Em abril, o jornalista afegão exilado Ahmad Hanayesh foi baleado em uma área residencial da capital do Paquistão, Islamabad, segundo informações do Centro de Jornalistas do Afeganistão e da imprensa paquistanesa. Ele sofreu ferimentos na cabeça e nas pernas.
Entre os canais fechados no Afeganistão estão a Rádio Nasim, na província central de Daikundi, a Rádio e TV Hamisha Bahar, na província oriental de Nangarhar e a Rádio Sada Banowan, na província de Badakhshan.
Em 2022, o Talibã também proibiu as operações de emissoras internacionais, como a Radio Free Europe/Radio Liberty, financiada pelo Congresso dos EUA, e a Voice of America.

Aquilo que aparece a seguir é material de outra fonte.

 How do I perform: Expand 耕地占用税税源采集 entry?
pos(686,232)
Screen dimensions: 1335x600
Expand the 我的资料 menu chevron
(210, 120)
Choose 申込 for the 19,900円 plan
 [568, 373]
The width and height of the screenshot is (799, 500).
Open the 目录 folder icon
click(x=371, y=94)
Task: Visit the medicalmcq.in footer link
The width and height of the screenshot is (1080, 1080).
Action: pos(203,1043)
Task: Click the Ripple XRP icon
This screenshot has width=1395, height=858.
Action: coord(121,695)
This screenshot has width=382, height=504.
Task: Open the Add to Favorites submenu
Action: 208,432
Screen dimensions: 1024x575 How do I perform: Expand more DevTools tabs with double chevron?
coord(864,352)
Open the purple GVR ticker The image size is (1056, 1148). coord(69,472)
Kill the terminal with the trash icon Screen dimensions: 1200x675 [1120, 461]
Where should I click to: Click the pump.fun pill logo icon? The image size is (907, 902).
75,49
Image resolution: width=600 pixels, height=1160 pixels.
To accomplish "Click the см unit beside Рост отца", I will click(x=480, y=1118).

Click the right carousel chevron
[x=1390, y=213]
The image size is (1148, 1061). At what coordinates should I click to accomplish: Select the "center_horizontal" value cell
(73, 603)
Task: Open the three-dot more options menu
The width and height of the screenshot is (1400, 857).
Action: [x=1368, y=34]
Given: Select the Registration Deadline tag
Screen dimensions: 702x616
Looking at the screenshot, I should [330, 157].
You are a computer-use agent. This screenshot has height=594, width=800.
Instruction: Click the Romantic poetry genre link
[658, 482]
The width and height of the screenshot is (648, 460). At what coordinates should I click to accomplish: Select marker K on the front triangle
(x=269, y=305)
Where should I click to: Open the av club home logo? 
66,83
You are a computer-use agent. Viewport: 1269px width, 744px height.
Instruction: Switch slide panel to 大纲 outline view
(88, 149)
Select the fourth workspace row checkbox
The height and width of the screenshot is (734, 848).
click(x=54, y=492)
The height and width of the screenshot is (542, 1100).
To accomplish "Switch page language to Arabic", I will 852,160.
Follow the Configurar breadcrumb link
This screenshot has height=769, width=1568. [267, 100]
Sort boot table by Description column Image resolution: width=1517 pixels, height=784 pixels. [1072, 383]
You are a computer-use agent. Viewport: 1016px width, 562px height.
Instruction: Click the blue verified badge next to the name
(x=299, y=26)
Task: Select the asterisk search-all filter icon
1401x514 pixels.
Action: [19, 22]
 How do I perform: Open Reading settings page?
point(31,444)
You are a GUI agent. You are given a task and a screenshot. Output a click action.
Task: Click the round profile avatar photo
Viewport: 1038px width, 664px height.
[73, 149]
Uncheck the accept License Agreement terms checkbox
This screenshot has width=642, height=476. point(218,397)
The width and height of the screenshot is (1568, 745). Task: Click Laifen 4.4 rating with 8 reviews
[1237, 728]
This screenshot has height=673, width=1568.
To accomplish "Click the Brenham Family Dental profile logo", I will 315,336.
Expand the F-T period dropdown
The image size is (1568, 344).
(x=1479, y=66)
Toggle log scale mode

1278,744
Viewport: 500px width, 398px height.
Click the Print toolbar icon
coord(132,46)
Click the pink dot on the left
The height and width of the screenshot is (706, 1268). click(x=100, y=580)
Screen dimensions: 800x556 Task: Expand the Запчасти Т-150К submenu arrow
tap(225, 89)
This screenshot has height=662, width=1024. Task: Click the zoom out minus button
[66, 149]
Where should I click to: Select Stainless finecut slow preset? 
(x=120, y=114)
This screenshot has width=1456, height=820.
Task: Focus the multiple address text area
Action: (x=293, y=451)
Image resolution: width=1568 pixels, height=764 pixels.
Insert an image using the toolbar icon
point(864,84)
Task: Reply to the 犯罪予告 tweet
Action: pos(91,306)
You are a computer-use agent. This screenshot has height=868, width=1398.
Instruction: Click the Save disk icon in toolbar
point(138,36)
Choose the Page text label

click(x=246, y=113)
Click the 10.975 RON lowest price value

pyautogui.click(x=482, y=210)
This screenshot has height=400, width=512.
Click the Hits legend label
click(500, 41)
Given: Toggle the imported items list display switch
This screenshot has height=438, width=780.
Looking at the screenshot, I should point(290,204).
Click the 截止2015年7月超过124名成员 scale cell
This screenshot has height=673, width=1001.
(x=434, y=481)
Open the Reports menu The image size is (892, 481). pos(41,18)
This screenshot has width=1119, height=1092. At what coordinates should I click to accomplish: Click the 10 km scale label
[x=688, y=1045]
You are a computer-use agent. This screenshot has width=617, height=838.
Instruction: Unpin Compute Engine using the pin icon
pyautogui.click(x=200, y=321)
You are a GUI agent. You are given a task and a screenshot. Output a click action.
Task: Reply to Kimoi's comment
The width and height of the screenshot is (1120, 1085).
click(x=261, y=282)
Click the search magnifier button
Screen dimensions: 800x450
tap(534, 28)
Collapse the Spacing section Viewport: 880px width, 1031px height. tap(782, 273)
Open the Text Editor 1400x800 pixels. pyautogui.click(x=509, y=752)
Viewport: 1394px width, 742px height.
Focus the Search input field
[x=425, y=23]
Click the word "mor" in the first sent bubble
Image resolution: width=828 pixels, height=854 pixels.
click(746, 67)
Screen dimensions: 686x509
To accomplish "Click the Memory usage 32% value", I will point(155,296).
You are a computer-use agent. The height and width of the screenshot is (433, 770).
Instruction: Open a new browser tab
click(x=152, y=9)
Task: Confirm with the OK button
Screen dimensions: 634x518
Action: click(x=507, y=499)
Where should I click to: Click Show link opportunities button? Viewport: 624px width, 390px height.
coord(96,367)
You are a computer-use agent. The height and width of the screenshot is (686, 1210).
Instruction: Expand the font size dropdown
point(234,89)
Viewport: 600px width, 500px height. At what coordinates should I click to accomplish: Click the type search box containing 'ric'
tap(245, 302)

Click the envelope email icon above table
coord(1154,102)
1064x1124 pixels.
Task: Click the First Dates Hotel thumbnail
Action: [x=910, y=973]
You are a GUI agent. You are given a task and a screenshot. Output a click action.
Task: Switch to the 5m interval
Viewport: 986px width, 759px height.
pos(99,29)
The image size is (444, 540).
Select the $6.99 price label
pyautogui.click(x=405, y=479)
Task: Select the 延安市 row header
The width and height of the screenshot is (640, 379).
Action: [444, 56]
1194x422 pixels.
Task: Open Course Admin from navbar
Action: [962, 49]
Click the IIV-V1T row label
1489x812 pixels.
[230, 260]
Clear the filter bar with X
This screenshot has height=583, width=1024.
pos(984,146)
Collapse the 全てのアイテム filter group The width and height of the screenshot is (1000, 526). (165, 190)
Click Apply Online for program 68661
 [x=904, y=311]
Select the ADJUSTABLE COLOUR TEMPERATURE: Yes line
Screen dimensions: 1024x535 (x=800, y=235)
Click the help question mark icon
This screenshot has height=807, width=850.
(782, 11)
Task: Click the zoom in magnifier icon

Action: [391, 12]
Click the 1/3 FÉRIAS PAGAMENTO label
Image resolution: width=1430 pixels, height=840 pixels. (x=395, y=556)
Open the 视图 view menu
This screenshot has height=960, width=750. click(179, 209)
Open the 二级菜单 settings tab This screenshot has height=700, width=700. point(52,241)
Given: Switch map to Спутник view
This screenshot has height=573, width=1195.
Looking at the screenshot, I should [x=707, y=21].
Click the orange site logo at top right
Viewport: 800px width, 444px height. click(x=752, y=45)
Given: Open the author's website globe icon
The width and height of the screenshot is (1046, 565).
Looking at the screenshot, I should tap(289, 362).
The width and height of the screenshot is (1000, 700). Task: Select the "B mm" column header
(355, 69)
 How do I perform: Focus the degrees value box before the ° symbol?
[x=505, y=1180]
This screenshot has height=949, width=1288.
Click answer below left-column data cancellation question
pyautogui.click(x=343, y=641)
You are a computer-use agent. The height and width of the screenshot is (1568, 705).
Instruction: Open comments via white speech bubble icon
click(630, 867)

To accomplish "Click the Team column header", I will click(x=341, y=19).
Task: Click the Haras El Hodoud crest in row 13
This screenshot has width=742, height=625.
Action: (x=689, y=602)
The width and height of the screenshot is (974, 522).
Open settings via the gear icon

Em 17 de abril, a Comissão de Reclamações dos Meios de Comunicação Social e Violações de Direitos mandou encerrar o funcionamento das emissoras independentes Noor TV e Barya TV, citando violações de “valores nacionais e islâmicos”.
O Afeganistão caiu 26 posições este ano no Global Press Freedom Index da organização de liberdade de imprensa Repórteres Sem Fronteiras, publicado em 3 de maio, Dia Mundial da Liberdade de Imprensa. O país ocupava o 152º e agora está em 178º em uma lista com 180 nações.